(Québec) Après une autre session marquée par la COVID-19, les parlementaires quittent le Parlement, vendredi, les yeux remplis d’espoir. Ils souhaitent un automne politique déconfiné, où la gestion de la pandémie ne monopolisera plus l’attention des électeurs. À un peu plus d’un an du prochain scrutin, les oppositions font leur bilan.

Hugo Pilon-Larose
Hugo Pilon-Larose La Presse
Fanny Lévesque
Fanny Lévesque La Presse

Parti libéral : une vision économique moins « comptable »

PHOTO JACQUES BOISSINOT, LA PRESSE CANADIENNE

Dominique Anglade

Une année après son couronnement à la tête du Parti libéral du Québec, la cheffe Dominique Anglade estime être parvenue à insuffler un vent de changement à sa formation politique. Elle cite la protection du français, où elle n’a pas caché aller plus loin que son prédécesseur, Philippe Couillard, en faisant « une question centrale » sous son leadership. « On pense surtout à la vision économique également », a-t-elle lancé. « On va encourager, bien sûr, que les entreprises fassent des profits, mais qu’elles s’occupent aussi de leur monde, de la planète et je pense que ces éléments-là nous distinguent par rapport à avant », a ajouté Mme Anglade. Elle parle « d’une fin de cycle » où « la vision comptable » a toujours été principalement considérée. « On veut parler d’une économie où c’est aussi le progrès social et environnemental se conjuguent ». Son équipe d’élus, surtout concentrés à Montréal, partira cet été à la rencontre des régions, alors que l’automne 2021 marquera le début de l’année préélectorale. Le projet de « tunnel caquiste » entre Lévis et Québec, la transparence et l’explosion du coût des maisons des aînés sont au nombre des enjeux sur lesquels les libéraux talonneront le gouvernement.

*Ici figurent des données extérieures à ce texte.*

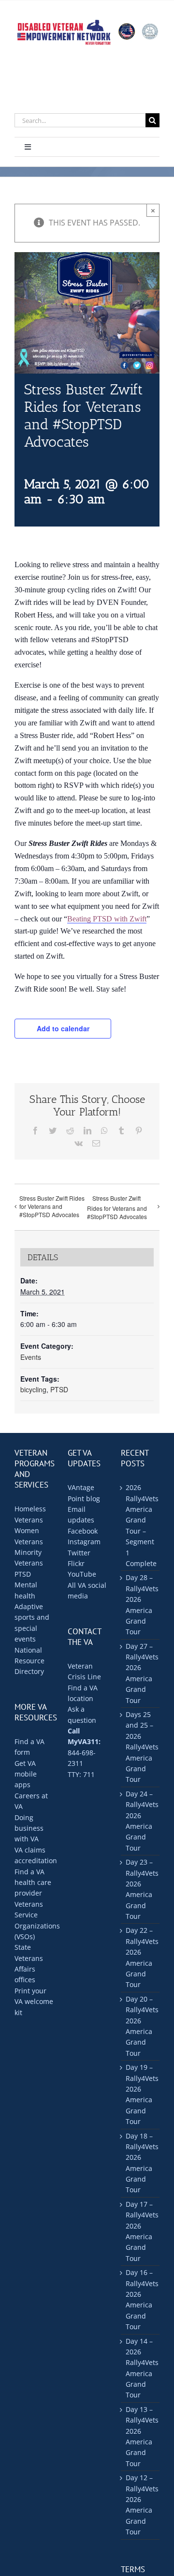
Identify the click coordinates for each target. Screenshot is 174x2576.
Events (30, 1357)
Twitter (79, 1552)
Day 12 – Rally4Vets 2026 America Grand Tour (140, 2504)
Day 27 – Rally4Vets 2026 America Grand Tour (140, 1673)
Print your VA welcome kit (33, 2001)
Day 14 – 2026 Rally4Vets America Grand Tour (140, 2368)
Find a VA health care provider (32, 1882)
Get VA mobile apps (25, 1774)
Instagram (84, 1541)
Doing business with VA (29, 1828)
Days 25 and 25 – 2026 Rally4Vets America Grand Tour (140, 1747)
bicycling (33, 1389)
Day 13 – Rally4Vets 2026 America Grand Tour (140, 2436)
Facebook (83, 1531)
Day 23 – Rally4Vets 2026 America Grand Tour (140, 1889)
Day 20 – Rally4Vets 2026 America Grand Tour (140, 2026)
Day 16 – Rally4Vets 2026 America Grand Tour (140, 2299)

Québec solidaire : « Le premier ministre nous sous-estime »

PHOTO JACQUES BOISSINOT, LA PRESSE CANADIENNE

Gabriel Nadeau-Dubois et Manon Massé

Gabriel Nadeau-Dubois en est convaincu : « le premier ministre nous sous-estime, parce que nous, on sait où on s’en va ». Au terme de la session parlementaire, le leader parlementaire solidaire – qui remplacera dès la rentrée politique de l’automne Manon Massé à titre de chef – tente de se positionner comme l’option de rechange au gouvernement. « Je pense qu’on a démontré que l’alternative à la Coalition avenir Québec, c’est Québec solidaire », affirme Mme Massé. Gabriel Nadeau-Dubois débutera son nouveau mandat pratiquement 10 ans, jour pour jour, depuis le printemps érable. De figure de la contestation étudiante à politicien établi, le prochain chef solidaire affirme avoir appris avec le temps le sens de l’écoute. « Je ne suis pas sûr que j’ai toujours eu cette qualité-là », a-t-il admis. Son nouveau vis-à-vis, François Legault, jouit d’une « certaine popularité », a-t-il dit, précisant que le premier ministre est selon lui « plus populaire que son projet de société ». Au terme de la session, Québec solidaire a souligné à grands traits son travail en matière de logement, mais aussi sur les questions éthiques, alors que l’ex-ministre de l’Économie, Pierre Fitzgibbon, s’est retiré du conseil des ministres.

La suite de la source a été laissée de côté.